In the suburb of Ngor, between Oukam and Yoff, pirogues are now being used in different ways to help sustain the profession. For a $2 ride, which includes a life jacket, the boats act as tourist shuttles as they weave through the waves to Ngor Island across the bay. To ride in a pirogue is to understand why they are perfectly suited to West African waters. Their U-shaped hulls push the sea aside, allowing the boat to glide through rough waters. A raised stern tosses away spray and the pirogues’ lengthways, banana-like curve aids maneuverability. Pirogues are agile like dolphins rather than large and difficult to steer, like a whale. In other areas of Senegal, pirogues have adapted to become riverine passenger and fishing crafts, as well, made with flatter hulls and smaller sails. They also continue to evolve in size to be able to accept larger cargo.
But the pirogue community has not given up on its tradition, or future, and many in the boating community, whether fisherman or boatbuilder, are dialoguing about possible solutions to preserve pirogue fishing in Ouakam.
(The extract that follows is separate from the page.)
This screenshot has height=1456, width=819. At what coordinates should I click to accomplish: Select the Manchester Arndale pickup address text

“The pirogue is a family friend for generations, part of a community which is very social.”
The African Confederation of Artisanal Fisheries Professional Organization president, Gaoussou Gueye, who presides over the African organization of artisanal fishers, a confederation of small-scale fisheries from 26 African states, concedes that overfishing by large, foreign fishing enterprises is “evidently a problem.” It is one they hope to resolve in the future since 80 percent of the catch in Senegal comes from artisanal fishers and landlocked West African countries, such as Mali and Burkina Faso, also rely on the fish from Senegal ports.
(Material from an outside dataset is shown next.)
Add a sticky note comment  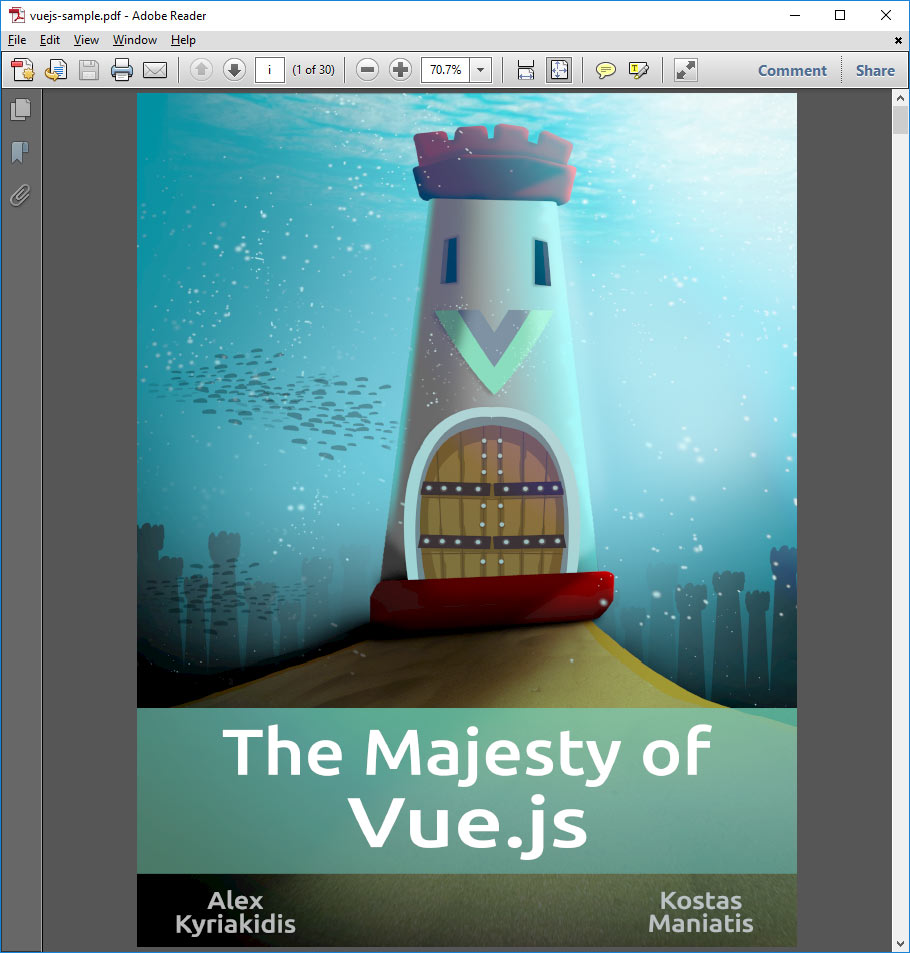(x=606, y=70)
“Coastal communities and civil societies are asking for transparency as to which legal and illegal boats are fishing in Senegalese waters,” he says. “We propose taking initiatives to measure stocks and their durability to better regulate food security and social stability.”
Some fishermen believe it is a good idea to reserve small pelagic fish solely for artisanal fishing methods and help replenish the available fish faster. Tradition is also at stake, the president says.
“Sometimes the pirogue is like a baby. … The boat nourishes and entertains the family. That toddler will inherit the culture before doing the same work as his parents,” he says. “The pirogue is a family friend for generations, part of a community which is very social.”
Gueye says the community is so social, in fact, if fishermen come back with no fish, they are entitled to take two or three fish from another fisherman to prepare a meal and have something to eat.
It seems many are determined to keep the pirogues, and all they represent to Senegal, in tact for generations to come. With millions depending on these pirogues to come back with fish to eat and sell each day, more must be done to preserve the fish supply and maintain the tradition of pirogue fishing.
“The base of our food is fish,” says Gueye. “This is why pirogues are extremely important in the lives of Senegalese.”